Dear Sixty-Year-Old Guy in Our First-Year College Business Class

We’re sorry your thirty-six-year tenure at the slaughterhouse ended in an ugly fashion; however, we, as a class, believe lectures would move along faster without lengthy anecdotes consisting of little more than your petty gripes against the various slaughterhouse managers who’ve allegedly wronged you over the years. Please allow the professor, himself a successful businessman, to lecture unimpeded.

Also, we know you are fond of Steve Jobs — that’s why you bring that biography of him to every class. Yet we have a feeling you are not the next Steve Jobs, as you are sixty, and he was dead before reaching that age. Everyone (including yourself) will be a lot more comfortable if you let the Steve Jobs dream/delusion die immediately.

Also, we know you have lived through many more presidential administrations than we have, but no need to keep reminding us of all the ancient history you know about. It is perfectly understandable that an eighteen-year-old business student wouldn’t know who George McGovern or somebody is/was. So screaming and spitting all over that teenager for not knowing the great history of this McGovern (also our hilarious nickname for you) was way over the line.

We do not find your frequent use of the term “whippersnappers,” in reference to us, amusing in any way. If you listen to only one of our grievances, we hope it will be this one.

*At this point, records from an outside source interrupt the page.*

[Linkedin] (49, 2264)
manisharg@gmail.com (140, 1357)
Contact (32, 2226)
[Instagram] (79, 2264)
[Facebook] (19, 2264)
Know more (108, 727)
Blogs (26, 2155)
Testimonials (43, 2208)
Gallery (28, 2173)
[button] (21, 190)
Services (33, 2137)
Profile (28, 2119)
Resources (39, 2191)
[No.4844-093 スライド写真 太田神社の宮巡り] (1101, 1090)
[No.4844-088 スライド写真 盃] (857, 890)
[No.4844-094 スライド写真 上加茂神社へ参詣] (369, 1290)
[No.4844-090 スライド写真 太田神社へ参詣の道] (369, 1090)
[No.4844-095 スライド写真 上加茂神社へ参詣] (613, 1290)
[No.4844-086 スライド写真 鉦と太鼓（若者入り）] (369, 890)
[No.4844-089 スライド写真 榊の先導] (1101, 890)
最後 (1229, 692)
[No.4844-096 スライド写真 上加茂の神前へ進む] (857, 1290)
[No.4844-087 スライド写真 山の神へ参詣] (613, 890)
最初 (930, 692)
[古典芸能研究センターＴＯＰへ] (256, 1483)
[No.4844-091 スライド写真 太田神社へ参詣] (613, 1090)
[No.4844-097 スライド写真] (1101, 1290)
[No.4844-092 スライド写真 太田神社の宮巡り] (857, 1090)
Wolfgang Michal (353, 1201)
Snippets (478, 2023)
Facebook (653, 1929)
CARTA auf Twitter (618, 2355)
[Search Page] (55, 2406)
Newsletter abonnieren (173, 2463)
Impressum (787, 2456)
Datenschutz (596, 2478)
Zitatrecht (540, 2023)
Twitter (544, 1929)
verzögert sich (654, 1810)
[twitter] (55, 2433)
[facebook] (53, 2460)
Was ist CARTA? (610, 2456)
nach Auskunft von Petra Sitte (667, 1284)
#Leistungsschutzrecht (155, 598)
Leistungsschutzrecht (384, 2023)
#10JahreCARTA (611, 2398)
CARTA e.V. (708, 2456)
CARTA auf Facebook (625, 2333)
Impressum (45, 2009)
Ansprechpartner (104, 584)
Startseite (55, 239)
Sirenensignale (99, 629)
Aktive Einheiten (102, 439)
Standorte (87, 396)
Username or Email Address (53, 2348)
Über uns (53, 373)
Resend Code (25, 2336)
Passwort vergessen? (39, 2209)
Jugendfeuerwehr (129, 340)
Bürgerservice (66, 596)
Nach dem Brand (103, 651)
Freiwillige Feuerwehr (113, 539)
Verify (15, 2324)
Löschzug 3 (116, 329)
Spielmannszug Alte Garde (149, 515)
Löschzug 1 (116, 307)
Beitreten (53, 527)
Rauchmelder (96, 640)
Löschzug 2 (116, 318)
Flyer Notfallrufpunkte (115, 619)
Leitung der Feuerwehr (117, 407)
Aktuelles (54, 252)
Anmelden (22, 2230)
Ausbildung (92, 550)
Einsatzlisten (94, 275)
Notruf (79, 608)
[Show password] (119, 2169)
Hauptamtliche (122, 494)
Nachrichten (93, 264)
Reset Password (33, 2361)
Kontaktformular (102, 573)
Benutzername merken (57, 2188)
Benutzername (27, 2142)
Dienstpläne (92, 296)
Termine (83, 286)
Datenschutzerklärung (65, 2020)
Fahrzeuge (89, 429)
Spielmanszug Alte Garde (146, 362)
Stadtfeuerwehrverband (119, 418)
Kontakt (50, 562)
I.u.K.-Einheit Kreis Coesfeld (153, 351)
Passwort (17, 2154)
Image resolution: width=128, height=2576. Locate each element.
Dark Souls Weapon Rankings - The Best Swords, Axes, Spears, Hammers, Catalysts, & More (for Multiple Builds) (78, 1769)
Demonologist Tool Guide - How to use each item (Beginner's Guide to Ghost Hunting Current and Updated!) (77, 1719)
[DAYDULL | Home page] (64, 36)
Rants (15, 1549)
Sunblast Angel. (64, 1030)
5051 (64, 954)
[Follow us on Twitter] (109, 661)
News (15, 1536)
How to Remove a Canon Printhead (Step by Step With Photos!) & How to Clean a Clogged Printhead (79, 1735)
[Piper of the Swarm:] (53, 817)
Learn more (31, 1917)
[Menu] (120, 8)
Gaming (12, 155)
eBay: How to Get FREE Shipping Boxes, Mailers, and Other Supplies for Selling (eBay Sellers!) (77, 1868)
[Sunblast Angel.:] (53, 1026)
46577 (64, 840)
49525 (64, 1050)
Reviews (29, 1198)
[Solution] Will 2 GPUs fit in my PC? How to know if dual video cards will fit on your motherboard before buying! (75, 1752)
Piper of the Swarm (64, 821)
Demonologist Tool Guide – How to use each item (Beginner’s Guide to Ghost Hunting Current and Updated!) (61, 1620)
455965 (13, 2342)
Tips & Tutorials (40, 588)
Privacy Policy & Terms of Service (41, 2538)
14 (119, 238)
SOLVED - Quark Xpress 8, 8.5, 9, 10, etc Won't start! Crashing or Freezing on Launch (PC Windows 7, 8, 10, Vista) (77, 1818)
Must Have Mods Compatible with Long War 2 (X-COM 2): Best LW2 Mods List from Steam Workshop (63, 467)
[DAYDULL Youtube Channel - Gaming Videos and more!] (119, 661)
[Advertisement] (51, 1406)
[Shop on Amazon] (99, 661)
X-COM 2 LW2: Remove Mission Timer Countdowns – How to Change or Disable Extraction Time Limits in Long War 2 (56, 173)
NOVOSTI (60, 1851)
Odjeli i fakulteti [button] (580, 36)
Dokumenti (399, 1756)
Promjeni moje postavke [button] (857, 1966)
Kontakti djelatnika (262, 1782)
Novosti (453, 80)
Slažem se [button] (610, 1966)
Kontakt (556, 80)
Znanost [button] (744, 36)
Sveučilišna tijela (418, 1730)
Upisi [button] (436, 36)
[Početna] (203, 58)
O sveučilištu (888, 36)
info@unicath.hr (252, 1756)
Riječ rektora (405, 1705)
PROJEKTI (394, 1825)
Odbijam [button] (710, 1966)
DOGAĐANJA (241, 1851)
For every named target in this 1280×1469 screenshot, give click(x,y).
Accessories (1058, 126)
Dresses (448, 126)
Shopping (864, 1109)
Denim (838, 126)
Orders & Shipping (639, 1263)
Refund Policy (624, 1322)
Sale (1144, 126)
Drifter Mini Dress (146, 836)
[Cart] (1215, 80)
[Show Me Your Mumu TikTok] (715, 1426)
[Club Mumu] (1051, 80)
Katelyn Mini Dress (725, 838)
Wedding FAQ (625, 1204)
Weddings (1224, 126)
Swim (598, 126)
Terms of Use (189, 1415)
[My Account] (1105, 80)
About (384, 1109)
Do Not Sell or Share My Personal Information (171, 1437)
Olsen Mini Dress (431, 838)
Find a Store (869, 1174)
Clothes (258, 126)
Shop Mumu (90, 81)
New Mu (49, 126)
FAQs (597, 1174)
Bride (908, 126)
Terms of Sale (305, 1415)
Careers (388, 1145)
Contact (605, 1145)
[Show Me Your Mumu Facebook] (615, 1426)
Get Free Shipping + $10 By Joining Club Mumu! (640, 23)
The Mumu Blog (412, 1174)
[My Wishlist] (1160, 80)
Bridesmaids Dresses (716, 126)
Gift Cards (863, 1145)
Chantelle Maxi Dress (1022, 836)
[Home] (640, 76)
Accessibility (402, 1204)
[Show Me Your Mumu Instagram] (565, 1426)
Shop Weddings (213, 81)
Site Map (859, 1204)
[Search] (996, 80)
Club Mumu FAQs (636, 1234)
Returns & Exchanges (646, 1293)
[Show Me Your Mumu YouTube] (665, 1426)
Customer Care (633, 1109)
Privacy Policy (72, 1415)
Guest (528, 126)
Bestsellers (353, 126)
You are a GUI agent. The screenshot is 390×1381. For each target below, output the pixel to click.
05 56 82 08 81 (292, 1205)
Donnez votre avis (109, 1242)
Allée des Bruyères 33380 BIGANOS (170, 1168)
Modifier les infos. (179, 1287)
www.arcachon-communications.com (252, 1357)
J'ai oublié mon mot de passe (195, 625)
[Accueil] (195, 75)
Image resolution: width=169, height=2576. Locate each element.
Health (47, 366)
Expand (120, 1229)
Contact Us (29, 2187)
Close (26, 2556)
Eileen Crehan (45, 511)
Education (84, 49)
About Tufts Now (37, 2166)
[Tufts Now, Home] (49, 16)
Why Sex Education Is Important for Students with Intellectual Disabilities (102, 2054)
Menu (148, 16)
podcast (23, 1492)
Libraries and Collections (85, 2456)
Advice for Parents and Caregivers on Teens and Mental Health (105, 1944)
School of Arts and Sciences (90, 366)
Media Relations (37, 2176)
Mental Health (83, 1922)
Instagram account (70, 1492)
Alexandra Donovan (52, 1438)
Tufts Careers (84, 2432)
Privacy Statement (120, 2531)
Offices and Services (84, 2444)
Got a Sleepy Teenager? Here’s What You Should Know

We have seen you looking at the girls who choose to wear cleavage-revealing outfits. Our consensus is that they make this sartorial decision to impress the teacher; they do not make this effort to have you leer at them. You sicken most of us because we presume our own libidos will not exist at sixty; in fact, we hope they do not.

We know you are a fan of the Rolling Stones and were at seminal late-sixties and early-seventies Stones performances, but we, the students of BUSN088, feel that we’ve learned all we possibly want to know about the “Rolling Stones business model” and also the contradicting “Grateful Dead business model.” Also, quite frankly, you should quit wearing that Grateful Dead T-shirt because we don’t feel that befits a person who aspires to the business world.

Your personal hygiene leaves much to be desired. Often, antiperspirants break down, and this is forgivable. That’s not the case here. You have that “clothes are soaked in days if not weeks of sweat” thing going on, hence the exodus from the entire northeast section of the lecture hall.

As to the rebellion of your group members and you no longer having a group for the group presentations — please, please do not try to invade any of our groups, and please tell the teacher you want to do your presentation alone. Look on the bright side: no one to argue with or spit on, or contradict your zany theories.

This will give you the advantage of presenting by yourself. Just think, you will enjoy a longer period of time to address us with your so-called “revolutionary” views. This is a competitive advantage we’d all like to have, “time [being] money,” as the teacher so often remarks. You should therefore level the playing field by restraining from any and all in-class speech for the remainder of the semester.  While this request is in violation of the school’s human rights code, some of the rougher elements in the class have issued threats. Should you continue to disrupt the lectures, the widely circulated threats have asserted, the rougher elements will punch and kick at you as you decamp from the college grounds on your scooter. So, unless you want your arthritic, slaughterhouse-ruined back kicked in, you will comply with the above requests.

On behalf of all of your classmates, we appreciate you remaining active at an age we all hope to be comfortably retired by. You are an example of the “stick-to-it-iveness” that our teacher tells us is an indispensable part of business life.